Es clara la estrategia de comparaciones: si Maldonado es igual a los desaparecidos de la dictadura, entonces por "propiedad transitiva", Macri es igual a Videla.

El otro factor extraño en esta campaña electoral es que el macrismo parece haber tomado como una buena noticia el resultado de las Paso en la provincia de Buenos Aires.

Primero, por lo exiguo de la ventaja, que pone en duda la creencia de que la provincia es territorio inexpugnable del peronismo. Pero, sobre todo, porque una Cristina Fernández fuerte le resulta funcional al macrismo. Mientras represente un riesgo, mientras su vuelta sea algo posible, entonces el macrismo sostendrá su principal activo político.

Si, por el contrario, la expresidenta se diluye, deja de existir el miedo a que una "vía chavista" avance en el país. Y allí empieza la fisura interna de Cambiemos.

Después de todo, el macrismo es también algo muy heterogéneo, donde conviven exvotantes de la Alianza junto con gente que reclama "mano dura".

¿Qué es lo que mantiene unida a esa gente?: el terror al kirchnerismo.

Lo cierto es que la situación es paradójica: mientras Fernández apela a la clase media y a los valores republicanos, Macri apunta de lleno a la agenda social, como cuando en un reciente acto en Florencio Varela tuvo esta expresiva frase: "No estamos acá para lograr la supervivencia de los que están en la pobreza, sino para liberarlos de ella, porque no son pobres sino que están pobres".

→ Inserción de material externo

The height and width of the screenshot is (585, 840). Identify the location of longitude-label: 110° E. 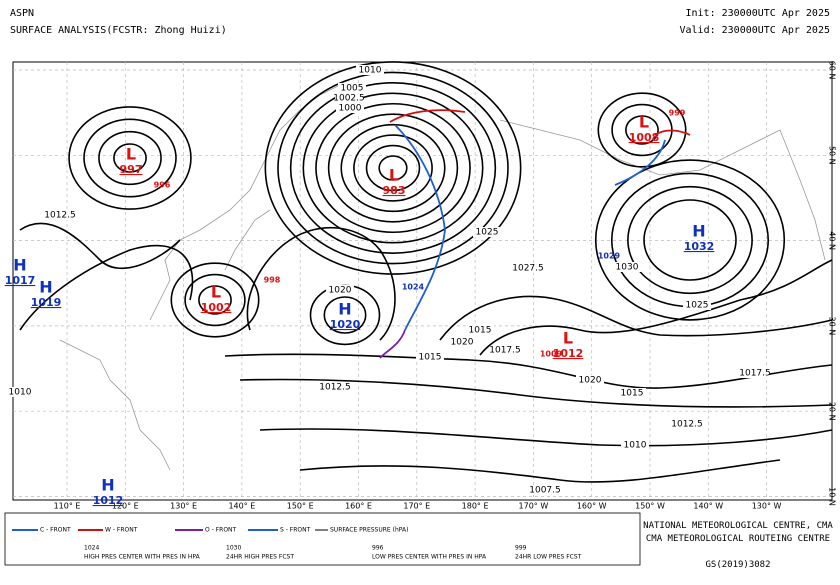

Presidente llamó a la prudencia

El presidente de Argentina, Mauricio Macri, pidió este martes "ser prudentes" con el caso de Santiago Maldonado, de 28 años, al que se le perdió la pista en una protesta reprimida por la Policía en agosto y reiteró que su gobierno está "al servicio de la Justicia. Hay que ser muy prudentes. Nosotros no prejuzgamos y permitimos que el juez avance como corresponde, con absoluta libertad", dijo a la prensa tras participar en la inauguración de las obras de un viaducto en Buenos Aires.

La desaparición de Maldonado, visto por última vez al apoyar una protesta mapuche en el sur, generó una polémica que se avivó por las acusaciones de diversos organismos de derechos humanos, que comparan el hecho con las prácticas represivas de la última dictadura militar.